*Exercise:* Return only the lines of the listing below that run from the line with "Task: Click the User Password text field" through the line with "Image resolution: width=525", both ends included, exactly as written.

*Extracted information:*

· · ·

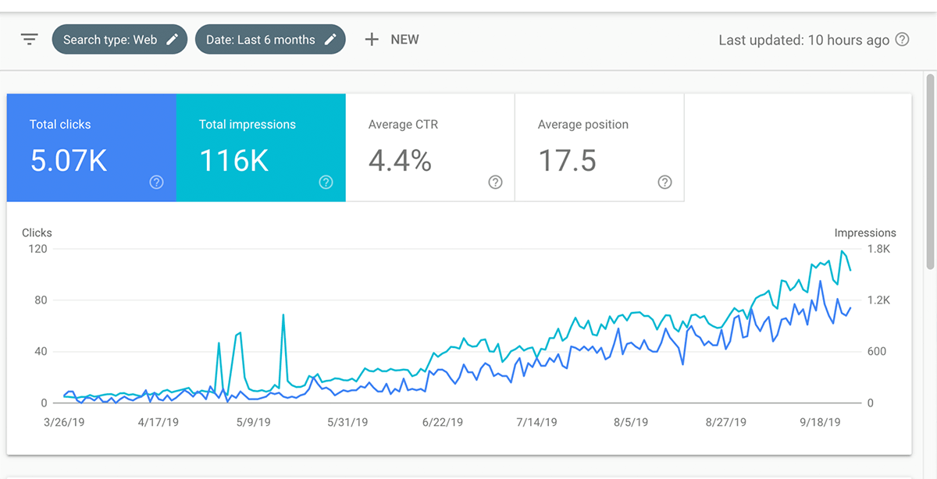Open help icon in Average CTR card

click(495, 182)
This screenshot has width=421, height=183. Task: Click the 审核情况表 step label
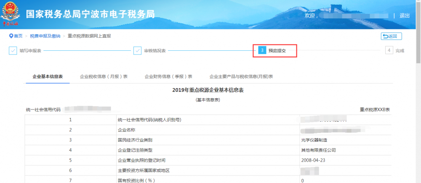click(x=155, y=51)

· · ·

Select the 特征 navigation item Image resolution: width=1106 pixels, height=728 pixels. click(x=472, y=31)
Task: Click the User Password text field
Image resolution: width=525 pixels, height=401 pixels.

· · ·

*Answer area:*
Task: Click the User Password text field
Image resolution: width=525 pixels, height=401 pixels.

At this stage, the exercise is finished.